● REQUEST:
Retype all of the following lines exactly as they appear.
═══
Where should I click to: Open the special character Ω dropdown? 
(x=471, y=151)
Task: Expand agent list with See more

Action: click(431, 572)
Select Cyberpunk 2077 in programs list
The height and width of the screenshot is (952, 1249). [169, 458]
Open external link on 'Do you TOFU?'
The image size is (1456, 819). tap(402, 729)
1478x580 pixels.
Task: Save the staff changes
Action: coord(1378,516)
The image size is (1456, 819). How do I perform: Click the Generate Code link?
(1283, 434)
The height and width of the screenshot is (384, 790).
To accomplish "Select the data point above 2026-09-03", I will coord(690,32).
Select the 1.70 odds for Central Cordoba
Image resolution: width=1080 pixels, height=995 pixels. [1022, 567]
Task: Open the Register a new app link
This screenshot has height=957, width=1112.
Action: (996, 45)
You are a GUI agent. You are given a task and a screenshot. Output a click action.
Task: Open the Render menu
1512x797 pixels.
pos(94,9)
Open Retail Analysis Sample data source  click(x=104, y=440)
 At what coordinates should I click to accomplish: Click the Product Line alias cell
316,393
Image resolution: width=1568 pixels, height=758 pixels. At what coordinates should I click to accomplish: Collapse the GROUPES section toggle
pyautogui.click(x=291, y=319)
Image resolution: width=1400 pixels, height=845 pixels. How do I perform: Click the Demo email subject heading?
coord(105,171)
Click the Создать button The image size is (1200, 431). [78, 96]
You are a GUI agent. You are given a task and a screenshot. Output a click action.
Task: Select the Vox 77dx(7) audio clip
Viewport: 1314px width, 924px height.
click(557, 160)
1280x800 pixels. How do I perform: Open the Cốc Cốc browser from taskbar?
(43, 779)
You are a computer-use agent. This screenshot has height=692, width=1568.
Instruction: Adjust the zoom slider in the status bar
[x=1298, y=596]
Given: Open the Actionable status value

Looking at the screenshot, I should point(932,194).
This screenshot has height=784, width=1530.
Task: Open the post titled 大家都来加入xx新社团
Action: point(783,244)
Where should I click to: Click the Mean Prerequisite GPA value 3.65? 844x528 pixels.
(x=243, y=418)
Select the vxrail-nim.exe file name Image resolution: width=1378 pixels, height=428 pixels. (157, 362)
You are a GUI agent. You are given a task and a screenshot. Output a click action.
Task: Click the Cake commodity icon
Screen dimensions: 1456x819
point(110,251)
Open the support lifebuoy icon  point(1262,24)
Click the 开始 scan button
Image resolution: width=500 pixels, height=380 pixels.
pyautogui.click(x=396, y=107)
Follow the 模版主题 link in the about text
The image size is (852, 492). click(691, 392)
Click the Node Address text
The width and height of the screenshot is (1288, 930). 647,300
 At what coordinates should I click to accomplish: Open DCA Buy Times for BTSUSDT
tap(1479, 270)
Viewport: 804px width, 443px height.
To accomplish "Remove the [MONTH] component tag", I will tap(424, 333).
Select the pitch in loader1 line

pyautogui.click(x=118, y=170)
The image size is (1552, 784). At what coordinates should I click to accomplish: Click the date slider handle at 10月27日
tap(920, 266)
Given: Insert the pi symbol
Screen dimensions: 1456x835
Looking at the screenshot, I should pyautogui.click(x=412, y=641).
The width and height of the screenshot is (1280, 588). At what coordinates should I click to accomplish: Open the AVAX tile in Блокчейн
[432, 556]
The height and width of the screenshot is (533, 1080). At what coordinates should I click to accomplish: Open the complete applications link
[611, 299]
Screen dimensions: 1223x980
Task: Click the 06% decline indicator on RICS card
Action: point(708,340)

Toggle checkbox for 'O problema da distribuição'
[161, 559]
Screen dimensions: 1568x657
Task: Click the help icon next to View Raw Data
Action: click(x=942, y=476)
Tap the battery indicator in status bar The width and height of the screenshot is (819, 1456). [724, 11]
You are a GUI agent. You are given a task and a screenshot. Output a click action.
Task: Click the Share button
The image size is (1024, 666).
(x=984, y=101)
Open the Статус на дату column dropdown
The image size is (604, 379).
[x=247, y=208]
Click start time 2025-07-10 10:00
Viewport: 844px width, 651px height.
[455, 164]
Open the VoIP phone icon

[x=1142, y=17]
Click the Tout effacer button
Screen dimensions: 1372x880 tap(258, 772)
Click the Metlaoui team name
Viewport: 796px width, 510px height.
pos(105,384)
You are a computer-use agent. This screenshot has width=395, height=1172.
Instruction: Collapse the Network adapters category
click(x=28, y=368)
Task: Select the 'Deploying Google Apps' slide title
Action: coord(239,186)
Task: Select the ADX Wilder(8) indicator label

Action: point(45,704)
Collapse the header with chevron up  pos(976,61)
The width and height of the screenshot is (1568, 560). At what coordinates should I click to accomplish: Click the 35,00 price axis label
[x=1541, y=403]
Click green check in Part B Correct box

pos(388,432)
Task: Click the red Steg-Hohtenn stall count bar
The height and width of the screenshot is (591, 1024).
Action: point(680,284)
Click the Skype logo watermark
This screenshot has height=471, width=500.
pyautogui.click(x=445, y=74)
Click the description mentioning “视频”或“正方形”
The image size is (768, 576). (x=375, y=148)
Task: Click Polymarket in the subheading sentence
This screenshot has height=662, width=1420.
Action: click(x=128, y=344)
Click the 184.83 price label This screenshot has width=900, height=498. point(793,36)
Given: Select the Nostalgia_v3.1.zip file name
═══
● OUTPUT FOR THIS EXERCISE:
Where should I click to: Open the special character Ω dropdown? 
(x=471, y=151)
Task: Expand agent list with See more

Action: click(431, 572)
Select Cyberpunk 2077 in programs list
The height and width of the screenshot is (952, 1249). [169, 458]
Open external link on 'Do you TOFU?'
The image size is (1456, 819). tap(402, 729)
1478x580 pixels.
Task: Save the staff changes
Action: coord(1378,516)
The image size is (1456, 819). How do I perform: Click the Generate Code link?
(1283, 434)
The height and width of the screenshot is (384, 790).
To accomplish "Select the data point above 2026-09-03", I will coord(690,32).
Select the 1.70 odds for Central Cordoba
Image resolution: width=1080 pixels, height=995 pixels. [1022, 567]
Task: Open the Register a new app link
This screenshot has height=957, width=1112.
Action: (996, 45)
You are a GUI agent. You are given a task and a screenshot. Output a click action.
Task: Open the Render menu
1512x797 pixels.
pos(94,9)
Open Retail Analysis Sample data source  click(x=104, y=440)
 At what coordinates should I click to accomplish: Click the Product Line alias cell
316,393
Image resolution: width=1568 pixels, height=758 pixels. At what coordinates should I click to accomplish: Collapse the GROUPES section toggle
pyautogui.click(x=291, y=319)
Image resolution: width=1400 pixels, height=845 pixels. How do I perform: Click the Demo email subject heading?
coord(105,171)
Click the Создать button The image size is (1200, 431). [78, 96]
You are a GUI agent. You are given a task and a screenshot. Output a click action.
Task: Select the Vox 77dx(7) audio clip
Viewport: 1314px width, 924px height.
click(557, 160)
1280x800 pixels. How do I perform: Open the Cốc Cốc browser from taskbar?
(43, 779)
You are a computer-use agent. This screenshot has height=692, width=1568.
Instruction: Adjust the zoom slider in the status bar
[x=1298, y=596]
Given: Open the Actionable status value

Looking at the screenshot, I should point(932,194).
This screenshot has height=784, width=1530.
Task: Open the post titled 大家都来加入xx新社团
Action: point(783,244)
Where should I click to: Click the Mean Prerequisite GPA value 3.65? 844x528 pixels.
(x=243, y=418)
Select the vxrail-nim.exe file name Image resolution: width=1378 pixels, height=428 pixels. (157, 362)
You are a GUI agent. You are given a task and a screenshot. Output a click action.
Task: Click the Cake commodity icon
Screen dimensions: 1456x819
point(110,251)
Open the support lifebuoy icon  point(1262,24)
Click the 开始 scan button
Image resolution: width=500 pixels, height=380 pixels.
pyautogui.click(x=396, y=107)
Follow the 模版主题 link in the about text
The image size is (852, 492). click(691, 392)
Click the Node Address text
The width and height of the screenshot is (1288, 930). 647,300
 At what coordinates should I click to accomplish: Open DCA Buy Times for BTSUSDT
tap(1479, 270)
Viewport: 804px width, 443px height.
To accomplish "Remove the [MONTH] component tag", I will tap(424, 333).
Select the pitch in loader1 line

pyautogui.click(x=118, y=170)
The image size is (1552, 784). At what coordinates should I click to accomplish: Click the date slider handle at 10月27日
tap(920, 266)
Given: Insert the pi symbol
Screen dimensions: 1456x835
Looking at the screenshot, I should pyautogui.click(x=412, y=641).
The width and height of the screenshot is (1280, 588). At what coordinates should I click to accomplish: Open the AVAX tile in Блокчейн
[432, 556]
The height and width of the screenshot is (533, 1080). At what coordinates should I click to accomplish: Open the complete applications link
[611, 299]
Screen dimensions: 1223x980
Task: Click the 06% decline indicator on RICS card
Action: point(708,340)

Toggle checkbox for 'O problema da distribuição'
[161, 559]
Screen dimensions: 1568x657
Task: Click the help icon next to View Raw Data
Action: click(x=942, y=476)
Tap the battery indicator in status bar The width and height of the screenshot is (819, 1456). [724, 11]
You are a GUI agent. You are given a task and a screenshot. Output a click action.
Task: Click the Share button
The image size is (1024, 666).
(x=984, y=101)
Open the Статус на дату column dropdown
The image size is (604, 379).
[x=247, y=208]
Click start time 2025-07-10 10:00
Viewport: 844px width, 651px height.
[455, 164]
Open the VoIP phone icon

[x=1142, y=17]
Click the Tout effacer button
Screen dimensions: 1372x880 tap(258, 772)
Click the Metlaoui team name
Viewport: 796px width, 510px height.
pos(105,384)
You are a computer-use agent. This screenshot has width=395, height=1172.
Instruction: Collapse the Network adapters category
click(x=28, y=368)
Task: Select the 'Deploying Google Apps' slide title
Action: coord(239,186)
Task: Select the ADX Wilder(8) indicator label

Action: point(45,704)
Collapse the header with chevron up  pos(976,61)
The width and height of the screenshot is (1568, 560). At what coordinates should I click to accomplish: Click the 35,00 price axis label
[x=1541, y=403]
Click green check in Part B Correct box

pos(388,432)
Task: Click the red Steg-Hohtenn stall count bar
The height and width of the screenshot is (591, 1024).
Action: point(680,284)
Click the Skype logo watermark
This screenshot has height=471, width=500.
pyautogui.click(x=445, y=74)
Click the description mentioning “视频”或“正方形”
The image size is (768, 576). (x=375, y=148)
Task: Click Polymarket in the subheading sentence
This screenshot has height=662, width=1420.
Action: click(x=128, y=344)
Click the 184.83 price label This screenshot has width=900, height=498. point(793,36)
Given: Select the Nostalgia_v3.1.zip file name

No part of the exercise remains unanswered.